Ease is misleading

 
 

For most of my life, people have regarded me as cool, calm, and collected, which is mostly a conditioned response from being socialized as a “good girl.” Good girls stay quiet. They don’t raise their voices. They don’t get angry. They do as they’re told.

I made this “cool, calm, and collected” descriptor a huge part of my identity. It meant I rarely voiced my opinions. I never spoke up when boundaries were violated. I wanted to keep the peace (keeping peace and making peace are two very different practices). So I just swallowed it all and kept going with a smile.

At some point, the cool, calm, and collected descriptor got translated to not letting others know I was struggling or not allowing myself to be seen in the struggle.

I have a memory of being in 7th grade PE class, where I was on the verge of puking from running so many laps, and the teacher complimented my smile and for having a good attitude. Looking back, I wonder why I was so afraid of being seen as grappling with difficulty. When did the belief settle into my bones that everything should appear as easy and effortless?

This pattern of course has caught up with me in many ways. Big life changing ways. It’s why I stopped drinking, because get a couple drinks in me, and everything I hadn’t voiced would all come pouring out, often in volatile ways. Then I’d have to deal with the shame and embarrassment when I was sober.

So while I was at the gym the other day, I was struggling with the last couple reps of the pull down machine—my lats were on fire—and I was still trying to pretend like this wasn’t affecting me. Like this wasn’t hard, dare I say, I wanted it to look easy. And then I started talking to myself, which Davis and I call “having a board meeting.” And it went something like this: “What are you doing Margaret?! Of course this is hard! You haven’t done any kind of weight lifting in years. What’s so wrong with letting people see that you’re putting in EFFORT and that you’re working towards something important to you? Sheesh.” So I bared my teeth and let out a big loud grunt to finish the set.

» WHAT THE TASK REQUIRES
Copy out the essay above on appearing cool, calm, and collected in full, word for word.

» LISTED RECORDS

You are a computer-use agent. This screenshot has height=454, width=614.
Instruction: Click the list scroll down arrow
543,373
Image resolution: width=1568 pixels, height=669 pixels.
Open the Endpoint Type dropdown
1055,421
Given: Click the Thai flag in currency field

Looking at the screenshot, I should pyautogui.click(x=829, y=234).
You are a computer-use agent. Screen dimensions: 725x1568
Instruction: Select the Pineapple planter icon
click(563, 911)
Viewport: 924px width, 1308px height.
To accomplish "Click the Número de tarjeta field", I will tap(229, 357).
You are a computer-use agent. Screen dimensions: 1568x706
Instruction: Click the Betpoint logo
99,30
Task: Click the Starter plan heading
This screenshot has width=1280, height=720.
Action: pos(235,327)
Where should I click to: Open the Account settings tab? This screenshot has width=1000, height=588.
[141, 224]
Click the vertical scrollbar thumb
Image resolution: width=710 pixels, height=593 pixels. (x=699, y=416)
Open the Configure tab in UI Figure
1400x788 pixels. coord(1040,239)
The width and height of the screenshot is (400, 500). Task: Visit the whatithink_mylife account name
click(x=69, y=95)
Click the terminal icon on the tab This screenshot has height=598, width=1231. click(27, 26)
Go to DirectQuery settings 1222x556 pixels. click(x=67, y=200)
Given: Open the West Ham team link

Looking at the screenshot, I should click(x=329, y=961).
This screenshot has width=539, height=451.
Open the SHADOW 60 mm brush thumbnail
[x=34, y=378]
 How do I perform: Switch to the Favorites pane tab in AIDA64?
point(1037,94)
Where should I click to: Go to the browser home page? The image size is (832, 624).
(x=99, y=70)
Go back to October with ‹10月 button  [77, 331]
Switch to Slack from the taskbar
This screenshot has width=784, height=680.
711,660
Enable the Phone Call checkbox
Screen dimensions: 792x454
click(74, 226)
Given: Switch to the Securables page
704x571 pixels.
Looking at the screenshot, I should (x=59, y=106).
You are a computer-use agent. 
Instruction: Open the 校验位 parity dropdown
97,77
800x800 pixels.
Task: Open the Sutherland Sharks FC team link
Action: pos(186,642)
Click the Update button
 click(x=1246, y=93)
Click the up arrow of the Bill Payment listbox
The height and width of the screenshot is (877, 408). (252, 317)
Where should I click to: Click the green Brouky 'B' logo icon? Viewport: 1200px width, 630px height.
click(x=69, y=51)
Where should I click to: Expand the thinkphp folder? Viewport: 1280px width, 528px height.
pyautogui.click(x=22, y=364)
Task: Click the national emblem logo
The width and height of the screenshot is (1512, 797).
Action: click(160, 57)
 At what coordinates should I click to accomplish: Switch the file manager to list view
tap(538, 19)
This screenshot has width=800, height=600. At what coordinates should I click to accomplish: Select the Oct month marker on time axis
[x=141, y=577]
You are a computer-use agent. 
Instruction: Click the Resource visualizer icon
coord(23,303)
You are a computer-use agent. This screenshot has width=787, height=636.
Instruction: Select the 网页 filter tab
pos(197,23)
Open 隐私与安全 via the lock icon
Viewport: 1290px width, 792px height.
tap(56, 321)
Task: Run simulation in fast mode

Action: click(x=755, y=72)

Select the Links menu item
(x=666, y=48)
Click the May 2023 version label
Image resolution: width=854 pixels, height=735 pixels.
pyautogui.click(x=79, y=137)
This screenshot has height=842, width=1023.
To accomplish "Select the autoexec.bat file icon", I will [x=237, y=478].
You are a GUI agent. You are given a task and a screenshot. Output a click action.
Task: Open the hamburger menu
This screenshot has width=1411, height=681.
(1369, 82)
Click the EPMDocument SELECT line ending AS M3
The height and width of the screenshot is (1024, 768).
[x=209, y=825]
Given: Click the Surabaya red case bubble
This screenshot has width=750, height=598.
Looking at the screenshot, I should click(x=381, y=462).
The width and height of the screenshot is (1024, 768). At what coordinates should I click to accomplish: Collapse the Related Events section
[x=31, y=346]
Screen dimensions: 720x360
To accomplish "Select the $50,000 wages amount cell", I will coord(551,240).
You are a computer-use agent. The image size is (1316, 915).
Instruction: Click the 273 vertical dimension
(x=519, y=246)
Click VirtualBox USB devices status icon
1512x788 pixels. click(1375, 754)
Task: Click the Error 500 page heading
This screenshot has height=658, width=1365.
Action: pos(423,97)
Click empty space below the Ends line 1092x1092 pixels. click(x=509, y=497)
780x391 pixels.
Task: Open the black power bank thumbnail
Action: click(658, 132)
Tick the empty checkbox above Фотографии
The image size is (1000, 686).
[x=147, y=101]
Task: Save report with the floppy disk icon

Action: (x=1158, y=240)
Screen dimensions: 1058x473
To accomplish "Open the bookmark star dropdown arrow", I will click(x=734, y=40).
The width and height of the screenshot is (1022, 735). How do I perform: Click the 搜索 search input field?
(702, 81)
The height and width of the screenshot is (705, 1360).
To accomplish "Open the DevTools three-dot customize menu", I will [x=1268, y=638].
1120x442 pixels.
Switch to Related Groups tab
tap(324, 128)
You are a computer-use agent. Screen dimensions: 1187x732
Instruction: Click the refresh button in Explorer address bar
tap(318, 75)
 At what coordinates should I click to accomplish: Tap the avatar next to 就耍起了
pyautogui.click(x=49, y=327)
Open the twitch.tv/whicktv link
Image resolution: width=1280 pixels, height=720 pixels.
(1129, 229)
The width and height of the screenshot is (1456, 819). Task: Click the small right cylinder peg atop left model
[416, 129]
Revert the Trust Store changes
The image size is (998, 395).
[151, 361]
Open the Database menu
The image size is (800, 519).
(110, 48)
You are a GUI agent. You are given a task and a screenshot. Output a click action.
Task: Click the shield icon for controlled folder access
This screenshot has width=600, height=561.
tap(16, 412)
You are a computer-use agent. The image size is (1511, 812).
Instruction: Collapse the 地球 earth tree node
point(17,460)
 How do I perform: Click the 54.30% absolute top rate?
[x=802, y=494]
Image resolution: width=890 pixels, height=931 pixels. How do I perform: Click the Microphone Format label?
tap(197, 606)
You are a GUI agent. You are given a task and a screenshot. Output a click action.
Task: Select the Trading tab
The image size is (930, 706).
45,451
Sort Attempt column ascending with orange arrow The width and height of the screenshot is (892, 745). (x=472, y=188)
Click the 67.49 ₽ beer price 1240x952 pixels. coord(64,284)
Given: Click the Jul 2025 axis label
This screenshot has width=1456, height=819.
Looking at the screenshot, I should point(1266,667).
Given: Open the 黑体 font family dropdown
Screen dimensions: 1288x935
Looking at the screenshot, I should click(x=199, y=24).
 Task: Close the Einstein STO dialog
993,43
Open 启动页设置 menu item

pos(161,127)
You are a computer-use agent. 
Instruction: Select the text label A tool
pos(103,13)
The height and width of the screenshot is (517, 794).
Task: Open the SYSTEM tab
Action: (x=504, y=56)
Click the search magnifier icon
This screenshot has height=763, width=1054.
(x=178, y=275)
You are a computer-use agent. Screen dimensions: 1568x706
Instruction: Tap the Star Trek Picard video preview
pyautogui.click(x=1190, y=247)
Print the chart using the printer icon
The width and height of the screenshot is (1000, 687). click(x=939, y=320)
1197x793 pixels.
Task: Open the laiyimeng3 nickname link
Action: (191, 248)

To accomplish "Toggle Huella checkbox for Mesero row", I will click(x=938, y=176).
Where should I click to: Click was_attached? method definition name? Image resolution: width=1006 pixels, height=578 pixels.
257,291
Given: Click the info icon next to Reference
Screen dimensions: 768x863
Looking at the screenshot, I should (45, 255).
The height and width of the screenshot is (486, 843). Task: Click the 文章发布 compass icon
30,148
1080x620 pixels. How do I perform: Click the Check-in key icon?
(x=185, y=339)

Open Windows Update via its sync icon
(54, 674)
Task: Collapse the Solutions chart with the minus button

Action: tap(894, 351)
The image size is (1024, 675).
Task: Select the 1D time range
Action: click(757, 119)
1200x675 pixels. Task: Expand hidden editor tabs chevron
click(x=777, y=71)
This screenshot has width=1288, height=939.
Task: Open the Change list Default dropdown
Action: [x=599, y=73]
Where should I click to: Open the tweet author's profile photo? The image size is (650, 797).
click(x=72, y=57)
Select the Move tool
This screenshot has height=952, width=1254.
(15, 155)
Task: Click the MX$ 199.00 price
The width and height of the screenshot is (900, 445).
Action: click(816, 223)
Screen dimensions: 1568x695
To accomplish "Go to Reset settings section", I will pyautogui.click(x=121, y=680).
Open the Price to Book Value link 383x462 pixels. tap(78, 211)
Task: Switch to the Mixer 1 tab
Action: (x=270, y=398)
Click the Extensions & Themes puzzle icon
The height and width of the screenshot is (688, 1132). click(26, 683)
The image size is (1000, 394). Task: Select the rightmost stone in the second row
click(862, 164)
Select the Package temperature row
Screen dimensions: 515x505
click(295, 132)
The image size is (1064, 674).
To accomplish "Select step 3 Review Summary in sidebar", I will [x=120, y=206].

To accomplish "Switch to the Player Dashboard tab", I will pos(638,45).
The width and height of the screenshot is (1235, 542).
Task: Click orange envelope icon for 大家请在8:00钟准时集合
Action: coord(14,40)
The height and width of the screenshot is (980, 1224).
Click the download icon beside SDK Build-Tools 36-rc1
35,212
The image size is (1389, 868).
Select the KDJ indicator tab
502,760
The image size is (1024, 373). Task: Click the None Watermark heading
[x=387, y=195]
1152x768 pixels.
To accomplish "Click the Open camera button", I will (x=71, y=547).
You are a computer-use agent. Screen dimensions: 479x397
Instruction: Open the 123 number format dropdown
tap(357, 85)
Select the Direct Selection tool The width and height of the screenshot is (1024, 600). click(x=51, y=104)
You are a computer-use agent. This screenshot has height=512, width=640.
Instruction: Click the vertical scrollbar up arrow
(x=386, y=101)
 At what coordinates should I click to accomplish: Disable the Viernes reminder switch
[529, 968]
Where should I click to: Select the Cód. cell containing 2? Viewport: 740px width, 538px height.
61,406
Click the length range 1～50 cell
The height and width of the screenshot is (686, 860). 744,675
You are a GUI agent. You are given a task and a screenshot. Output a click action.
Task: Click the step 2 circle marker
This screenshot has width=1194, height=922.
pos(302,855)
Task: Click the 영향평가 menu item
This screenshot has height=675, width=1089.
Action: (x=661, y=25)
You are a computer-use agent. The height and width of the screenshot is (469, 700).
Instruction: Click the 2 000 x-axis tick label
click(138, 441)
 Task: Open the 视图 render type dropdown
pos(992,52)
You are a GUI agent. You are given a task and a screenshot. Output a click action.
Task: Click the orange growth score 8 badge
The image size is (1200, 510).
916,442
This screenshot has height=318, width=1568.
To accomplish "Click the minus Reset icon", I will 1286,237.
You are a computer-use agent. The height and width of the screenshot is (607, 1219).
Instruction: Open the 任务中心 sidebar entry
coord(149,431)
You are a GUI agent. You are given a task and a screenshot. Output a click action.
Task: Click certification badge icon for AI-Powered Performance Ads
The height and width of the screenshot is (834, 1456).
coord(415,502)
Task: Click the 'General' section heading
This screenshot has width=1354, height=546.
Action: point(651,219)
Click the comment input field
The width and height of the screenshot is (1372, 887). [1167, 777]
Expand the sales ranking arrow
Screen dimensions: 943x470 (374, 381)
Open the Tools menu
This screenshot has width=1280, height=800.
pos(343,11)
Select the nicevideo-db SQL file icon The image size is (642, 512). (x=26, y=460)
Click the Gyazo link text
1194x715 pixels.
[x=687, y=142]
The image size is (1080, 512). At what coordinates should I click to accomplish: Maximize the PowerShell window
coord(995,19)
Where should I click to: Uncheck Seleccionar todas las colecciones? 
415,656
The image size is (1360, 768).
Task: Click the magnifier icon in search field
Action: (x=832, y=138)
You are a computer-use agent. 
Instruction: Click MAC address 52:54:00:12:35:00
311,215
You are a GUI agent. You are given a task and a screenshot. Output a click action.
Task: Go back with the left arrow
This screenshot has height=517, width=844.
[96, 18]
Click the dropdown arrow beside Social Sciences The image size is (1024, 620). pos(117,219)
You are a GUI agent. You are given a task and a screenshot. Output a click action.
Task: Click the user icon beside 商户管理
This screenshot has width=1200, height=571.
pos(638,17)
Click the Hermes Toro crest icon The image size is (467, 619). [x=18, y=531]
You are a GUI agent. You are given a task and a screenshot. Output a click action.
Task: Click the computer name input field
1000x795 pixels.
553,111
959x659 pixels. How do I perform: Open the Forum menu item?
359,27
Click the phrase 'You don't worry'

» ANSWER SECTION
Ease is misleading

 
 

For most of my life, people have regarded me as cool, calm, and collected, which is mostly a conditioned response from being socialized as a “good girl.” Good girls stay quiet. They don’t raise their voices. They don’t get angry. They do as they’re told.

I made this “cool, calm, and collected” descriptor a huge part of my identity. It meant I rarely voiced my opinions. I never spoke up when boundaries were violated. I wanted to keep the peace (keeping peace and making peace are two very different practices). So I just swallowed it all and kept going with a smile.

At some point, the cool, calm, and collected descriptor got translated to not letting others know I was struggling or not allowing myself to be seen in the struggle.

I have a memory of being in 7th grade PE class, where I was on the verge of puking from running so many laps, and the teacher complimented my smile and for having a good attitude. Looking back, I wonder why I was so afraid of being seen as grappling with difficulty. When did the belief settle into my bones that everything should appear as easy and effortless?

This pattern of course has caught up with me in many ways. Big life changing ways. It’s why I stopped drinking, because get a couple drinks in me, and everything I hadn’t voiced would all come pouring out, often in volatile ways. Then I’d have to deal with the shame and embarrassment when I was sober.

So while I was at the gym the other day, I was struggling with the last couple reps of the pull down machine—my lats were on fire—and I was still trying to pretend like this wasn’t affecting me. Like this wasn’t hard, dare I say, I wanted it to look easy. And then I started talking to myself, which Davis and I call “having a board meeting.” And it went something like this: “What are you doing Margaret?! Of course this is hard! You haven’t done any kind of weight lifting in years. What’s so wrong with letting people see that you’re putting in EFFORT and that you’re working towards something important to you? Sheesh.” So I bared my teeth and let out a big loud grunt to finish the set.